The other company in the hunt is Keolis America Inc., a subsidiary of a French company that ranks among the world’s largest commuter rail companies, with contracts in France, United Kingdom, the Netherlands, Germany, and the United States. The company operates rail service for about 19,000 daily commuters in Washington and northern Virginia.

Steve Townsend, chief executive officer of Keolis, said his company entered the competition knowing Mass Bay is on the inside track.

“There’s no question that in procurements of this nature, the incumbent has the advantage due to knowledge of the system and other factors,” he said. “But we are going to be very aggressive in our pursuit of this contract.”

Townsend was not overly concerned about Mass Bay’s inside connections, saying, “We would not be investing money into this without having satisfied ourselves there’s a level playing field.”

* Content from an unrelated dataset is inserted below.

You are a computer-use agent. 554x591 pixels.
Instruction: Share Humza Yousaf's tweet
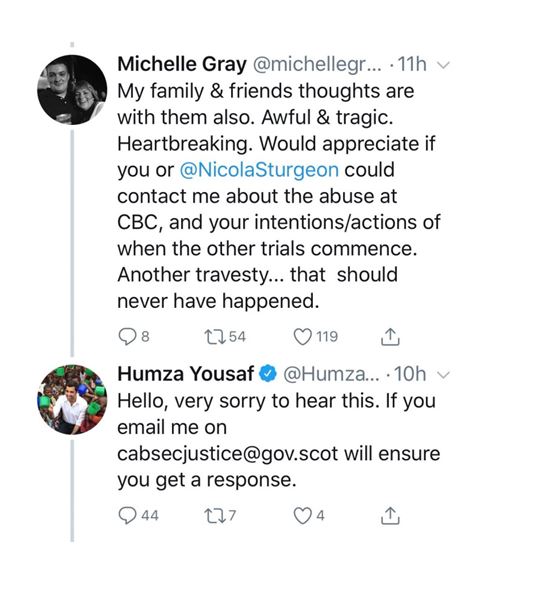[390, 516]
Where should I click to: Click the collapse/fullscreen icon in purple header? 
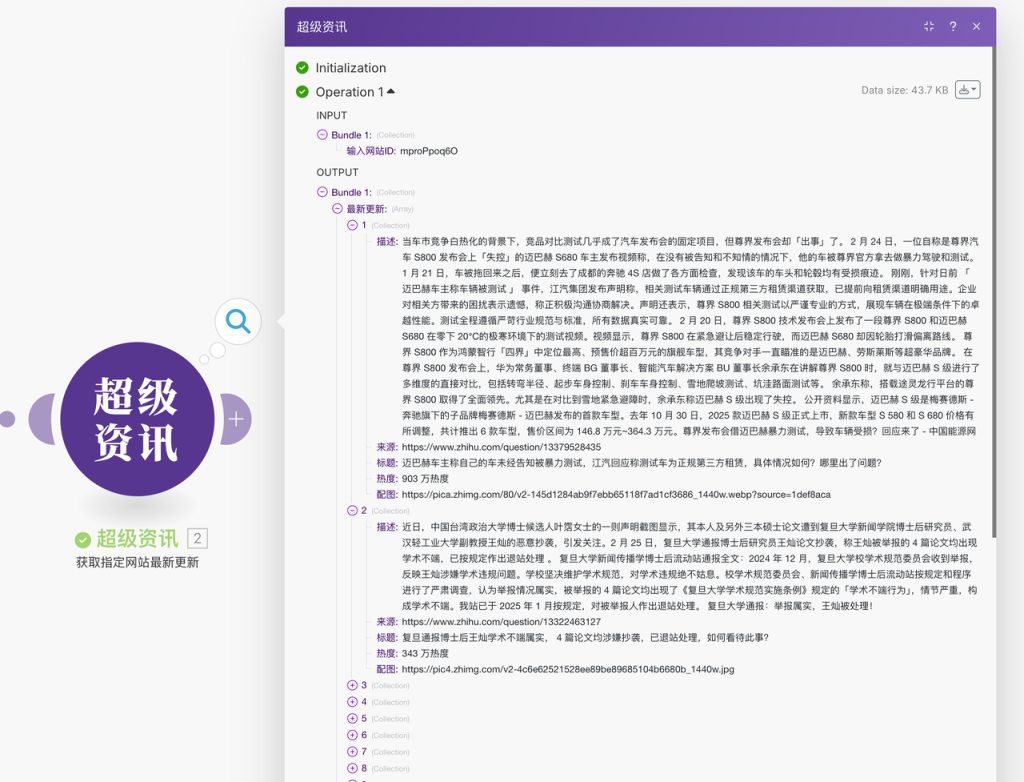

The T set July 26 as the deadline for companies to submit statements of qualifications to bid on the commuter rail contract next year. Davis said no company can go forward with a bid without having submitted qualifications. He said he planned to confer with other T managers and consultants to determine what options are open to the T if it wishes to strengthen the competition.


Davis said he assured all competitors that “there would be an open, transparent, and fair process in awarding the contract.”

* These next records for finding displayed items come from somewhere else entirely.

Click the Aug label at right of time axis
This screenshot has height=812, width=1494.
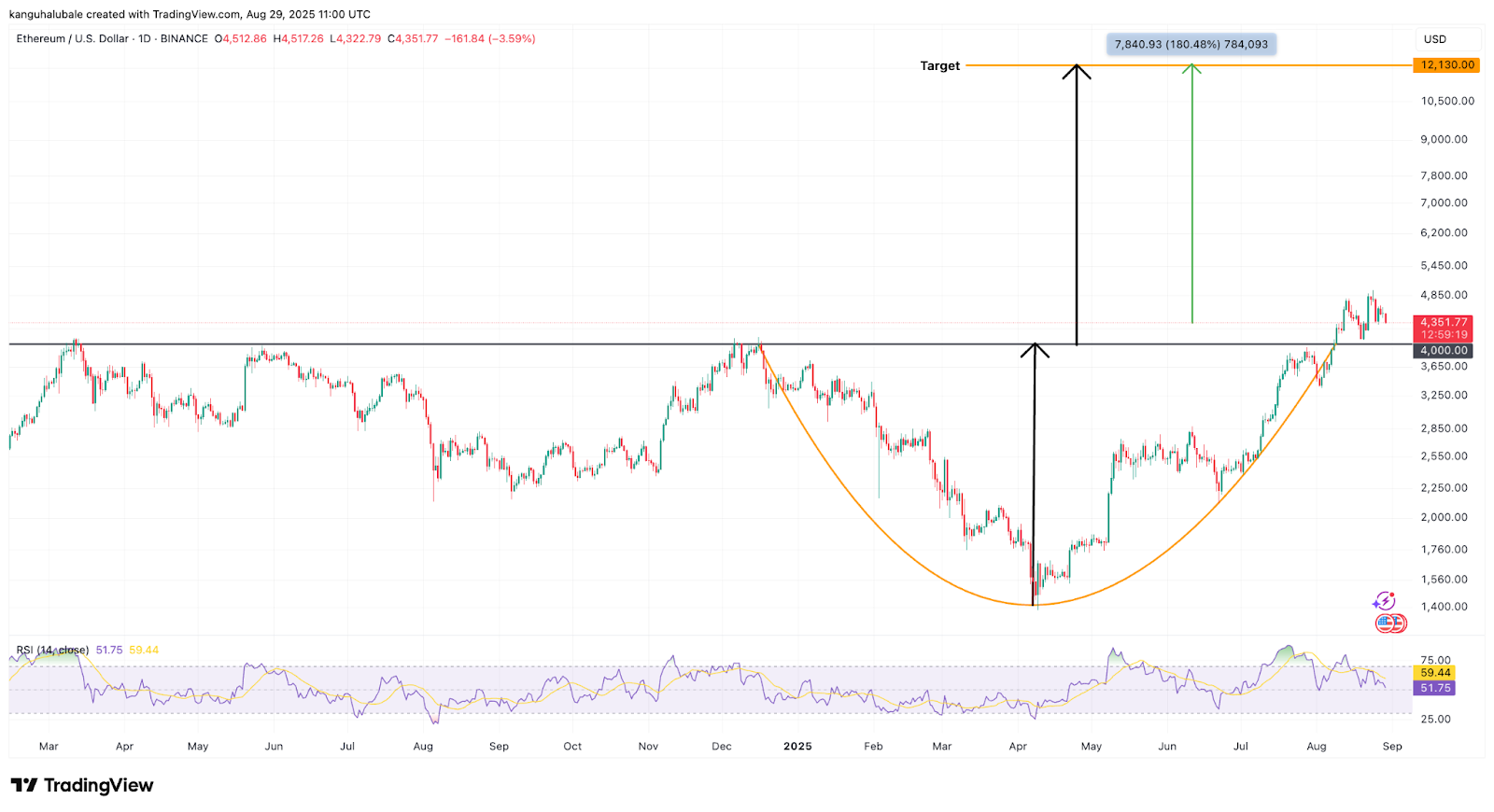point(1316,747)
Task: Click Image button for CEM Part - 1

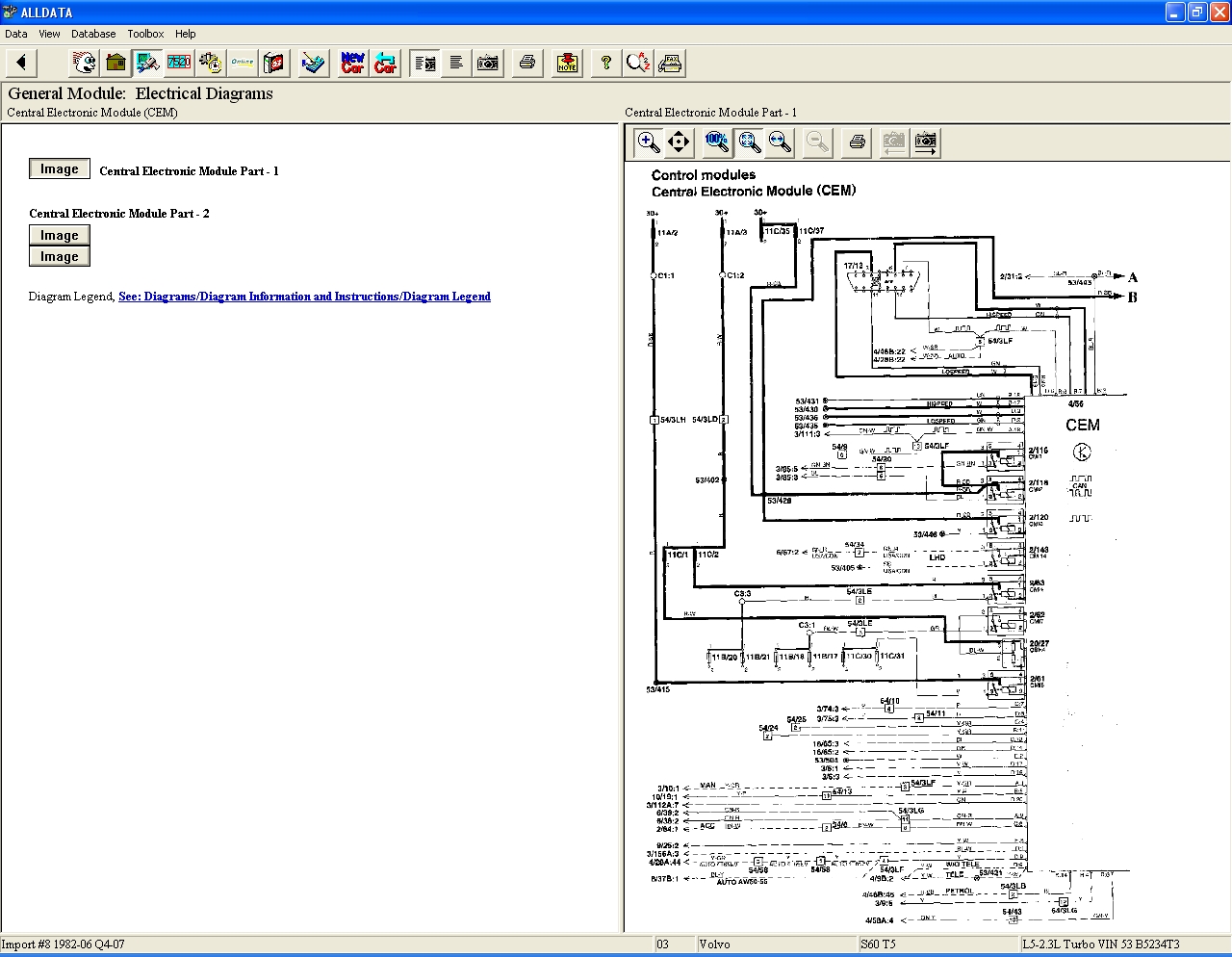Action: click(x=60, y=169)
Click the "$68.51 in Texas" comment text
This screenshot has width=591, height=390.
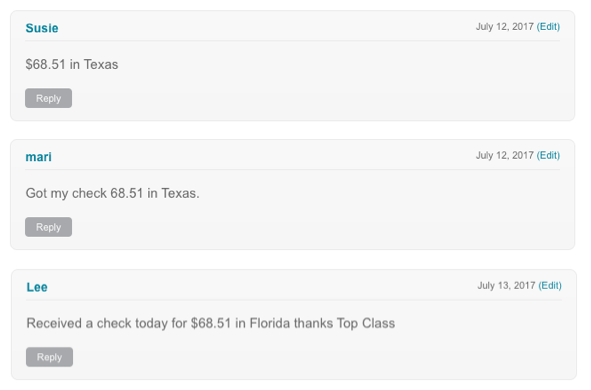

Officials at Mass Bay, which is majority-owned by Veolia Transportation of France, said they welcome all competitors, pointing out that train delays have dropped dramatically since the winter of 2010-11, when some trains became stranded by the ice and snow.

A company spokesman, Scott Farmelant, said on-time performance is almost 92 percent so far this year, a great improvement over its worst period, in January and February of 2011 when on-time performance was about 75 percent.

Outside analysts said that Mass Bay and Keolis will compete aggressively to win the Boston contract, which has not yet been drafted but is expected to run for five to 10 years.

“They are very tough competitors within France and the rest of the world,” said Jean-Claude Ziv, a professor at the Conservatoire National des Arts et Métiers in Paris.

The last time the commuter rail system contract was put out to bid, the competition largely evaporated. Though three firms put in a bid, the one from Boston & Maine Railroad was a long shot that cost twice as much as the others, while the bid from Transit America was disqualified for technical reasons even though the group offered the lowest price.


Davis said the T is incorporating lessons it has learned into the bidding this time.

“Those who ride the T should be encouraged by the process,” he said. “We will take what we have learned, what’s been successful and what hasn’t been successful, to improve.”

The new contract is set to begin July 1 next year.